One of the undercurrents fueling concerns about the Common Core is the relentless focus on preparation for “college and career.” Education has always had dual aspirations - to elevate mind and spirit, through the investigation of big ideas, and the pursuit of fine arts and literature, and the service of the economic needs of individuals and society. What we are feeling in our modern culture is the absolute hegemony of commercial aims, as if every activity that does not produce profit is under assault.

And in our classrooms there is a parallel assault on activities that do not “prepare for college and career,” which has been redefined, in practical terms, as preparation for the tests that have been determined to be aligned with that goal. Preparation for college and career has begun to feel more and more like “preparation to make yourself useful to future corporate employers.”

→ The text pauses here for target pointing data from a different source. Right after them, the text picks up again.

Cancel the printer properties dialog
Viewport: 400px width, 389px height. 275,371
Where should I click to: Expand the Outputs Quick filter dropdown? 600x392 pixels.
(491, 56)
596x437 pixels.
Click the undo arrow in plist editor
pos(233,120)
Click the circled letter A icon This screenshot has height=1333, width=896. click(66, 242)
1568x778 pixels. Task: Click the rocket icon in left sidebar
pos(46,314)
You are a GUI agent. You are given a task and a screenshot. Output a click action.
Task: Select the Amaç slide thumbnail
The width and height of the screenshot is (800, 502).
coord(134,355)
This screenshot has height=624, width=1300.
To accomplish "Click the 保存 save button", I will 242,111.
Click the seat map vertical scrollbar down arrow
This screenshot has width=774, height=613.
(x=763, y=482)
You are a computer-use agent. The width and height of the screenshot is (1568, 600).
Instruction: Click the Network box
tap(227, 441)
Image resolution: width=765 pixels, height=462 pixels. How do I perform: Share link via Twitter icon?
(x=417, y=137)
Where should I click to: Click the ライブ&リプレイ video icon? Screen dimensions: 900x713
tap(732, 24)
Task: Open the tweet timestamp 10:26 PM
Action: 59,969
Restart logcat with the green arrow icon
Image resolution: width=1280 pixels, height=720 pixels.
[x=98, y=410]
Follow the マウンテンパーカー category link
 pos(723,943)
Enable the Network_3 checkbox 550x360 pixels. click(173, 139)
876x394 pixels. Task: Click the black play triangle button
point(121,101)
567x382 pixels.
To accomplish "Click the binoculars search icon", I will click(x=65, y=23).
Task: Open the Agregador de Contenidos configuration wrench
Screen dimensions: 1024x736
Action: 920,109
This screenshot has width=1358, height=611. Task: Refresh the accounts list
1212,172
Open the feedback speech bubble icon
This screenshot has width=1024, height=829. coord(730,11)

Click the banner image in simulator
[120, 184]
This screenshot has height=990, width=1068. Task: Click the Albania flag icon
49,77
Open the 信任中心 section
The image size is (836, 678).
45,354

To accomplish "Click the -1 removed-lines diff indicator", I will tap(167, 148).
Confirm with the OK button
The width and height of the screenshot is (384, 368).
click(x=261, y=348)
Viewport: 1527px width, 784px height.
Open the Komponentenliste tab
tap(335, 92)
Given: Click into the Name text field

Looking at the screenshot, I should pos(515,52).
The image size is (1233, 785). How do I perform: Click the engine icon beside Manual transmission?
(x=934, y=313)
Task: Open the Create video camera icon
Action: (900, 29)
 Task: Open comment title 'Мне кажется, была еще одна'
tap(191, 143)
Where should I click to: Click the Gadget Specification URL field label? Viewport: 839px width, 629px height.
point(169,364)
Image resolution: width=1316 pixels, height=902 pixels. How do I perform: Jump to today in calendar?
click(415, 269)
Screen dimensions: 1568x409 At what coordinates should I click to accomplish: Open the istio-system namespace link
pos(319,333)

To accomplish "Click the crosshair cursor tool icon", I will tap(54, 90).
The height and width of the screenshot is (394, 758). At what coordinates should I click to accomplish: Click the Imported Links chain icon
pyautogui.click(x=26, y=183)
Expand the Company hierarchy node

A letter signed by 132 Catholic professors made this argument clear:

Promoters of Common Core say that it is designed to make America's children "college and career ready." We instead judge Common Core to be a recipe for standardized workforce preparation. Common Core shortchanges the central goals of all sound education and surely those of Catholic education: to grow in the virtues necessary to know, love, and serve the Lord, to mature into a responsible, flourishing adult, and to contribute as a citizen to the process of responsible democratic self-government.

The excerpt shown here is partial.